Allergic sensitization to native and heated celery root in pollen-sensitive patients investigated by skin test and IgE binding

• Published in: International archives of allergy and immunology Vol. 111; no. 3; p. 268
• Main Authors: Jankiewicz, A, Aulepp, H, Baltes, W, Bögl, K W, Dehne, L I, Zuberbier, T, Vieths, S
• Format: Journal Article
• Language: English
• Published: Switzerland 1996
• Subjects: Allergens - immunology; Cross Reactions - immunology; Electrophoresis, Polyacrylamide Gel; Food Hypersensitivity - immunology; Hot Temperature; Humans; Immunization; Immunoblotting; Immunoenzyme Techniques; Immunoglobulin E - immunology; Plant Proteins - immunology; Pollen - immunology; Protein Denaturation - immunology; Skin Tests; Trees; Vegetables - immunology
• ISSN: 1018-2438
• DOI: 10.1159/000237377

The rates of sensitization and allergy to four birch pollen related plant foods were investigated in a group of 167 patients who were sensitive to at least one kind of pollen and one particular food.

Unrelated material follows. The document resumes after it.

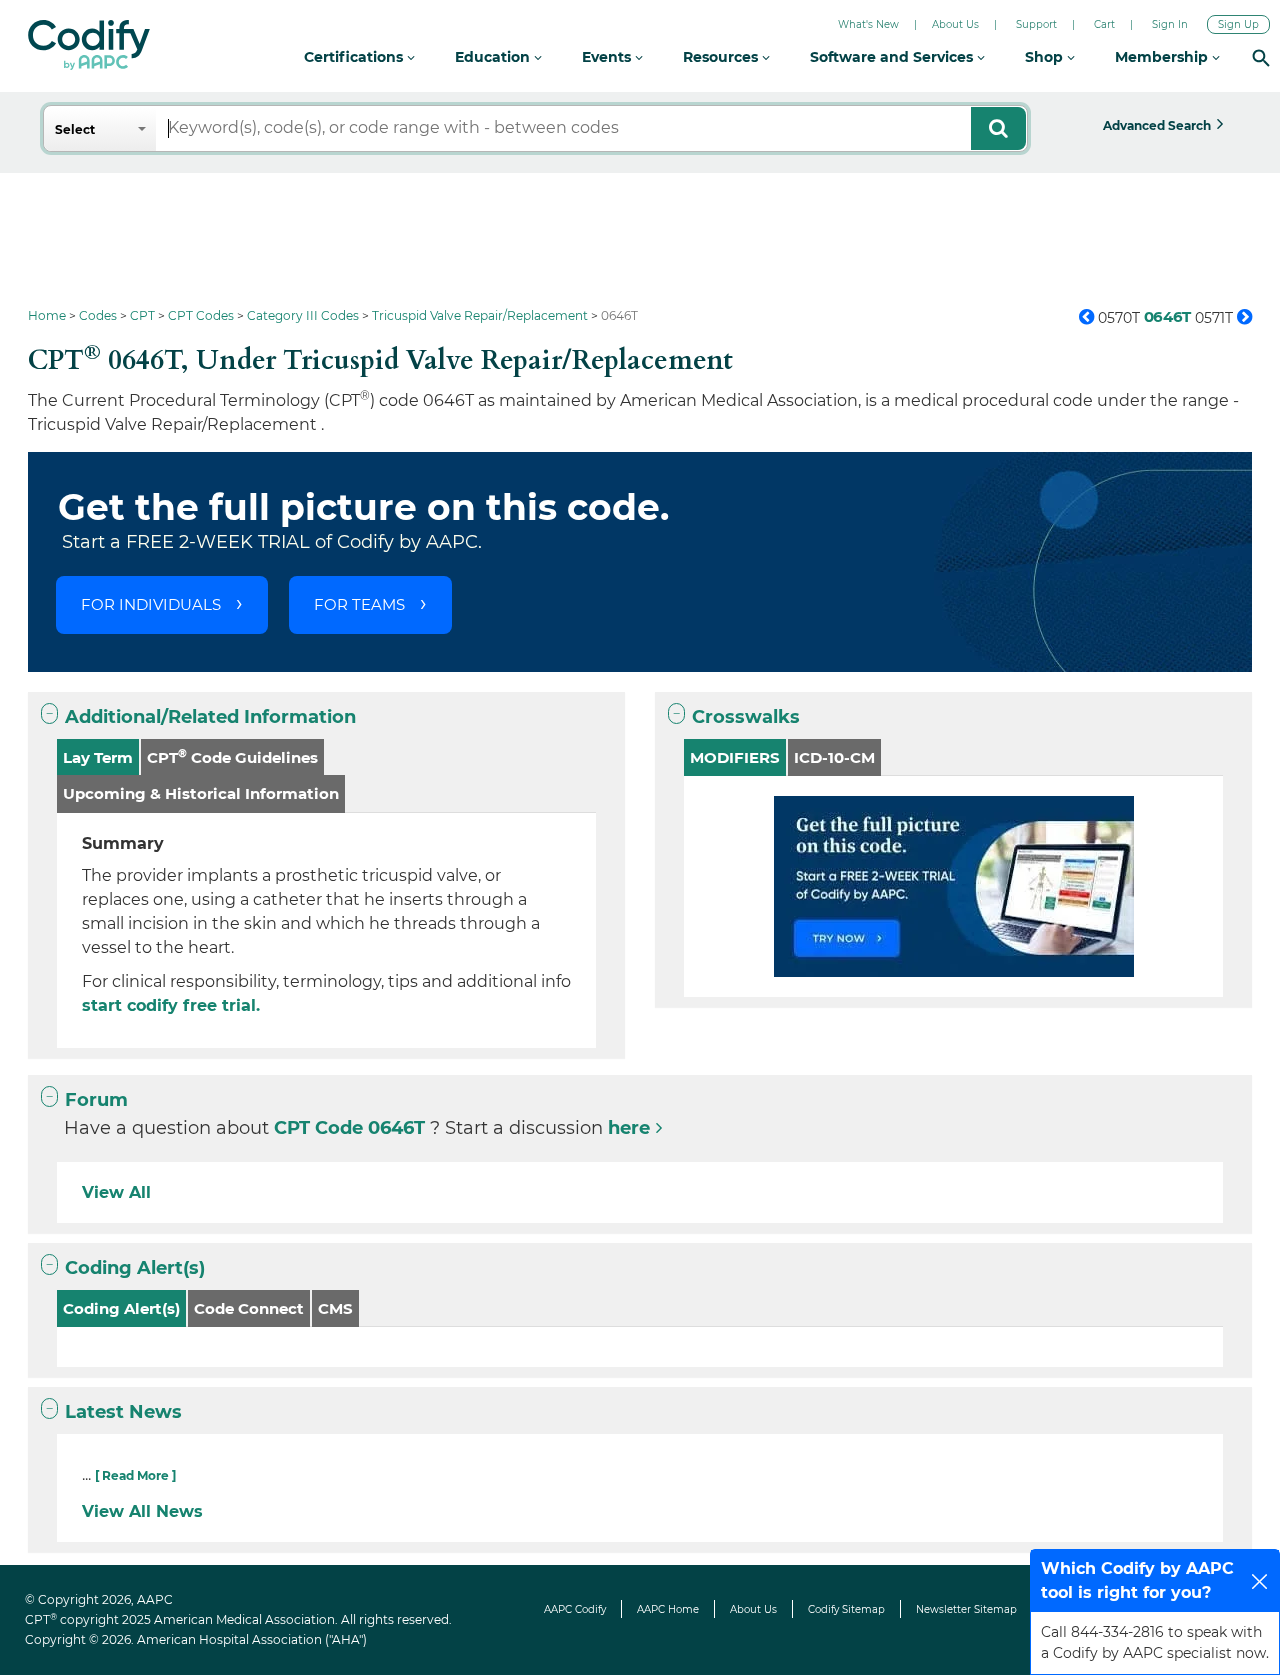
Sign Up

Sensitivity was concluded from a positive skin prick test or the determination of specific IgE, whereas allergy was based on anamnestic data. The positivity rates for sensitization and allergy, respectively, were: apple, 93 and 84%; hazelnut, 90 and 78%; celery, 70 and 14%; carrot, 60 and 37%. Comparative testing by skin prick test and enzyme allergosorbent test (EAST) with extract from native and microwaved (750 W, 30 min, 100 degrees C) celery root was performed on 46 of these patients. At least one positive test result (either prick test or EAST) was obtained for native celery in 36/46 (78%) and for heated celery in 20/46 (43%) of these patients. Although the concordance between the EAST and the skin test was very low, extended control experiments of both test procedures revealed no evidence for nonspecificity. Immunoblot analyses of extract from native celery and sera of 60 patients with a positive EAST (class > or = 2, > or = 0.7 U/ml) for celery resulted in the following rates of IgE binding to known cross-reactive celery allergens: Api g 1:33%, celery profilin: 17%; multiple bands most probably due to carbohydrate epitopes: 32%. The rate of binding to other allergens was below 10%. Since these three important structures are also present in birch pollen, no allergen could be identified as a candidate to mediate an exclusive celery/mugwort association. Investigation of extract from native and heated celery by immunoblotting pointed to a high lability of Api g 1, whereas profilin and carbohydrate epitopes appeared to be more resistant to heat. It has been concluded that sensitization to celery in German patients is without clinical significance in the majority of cases, in contrast to other birch-pollen-related plant foods such as apple and hazelnut. For the particular kind of extract used, neither the EAST nor the skin test alone represents an appropriate diagnostic method for testing sensitization to celery.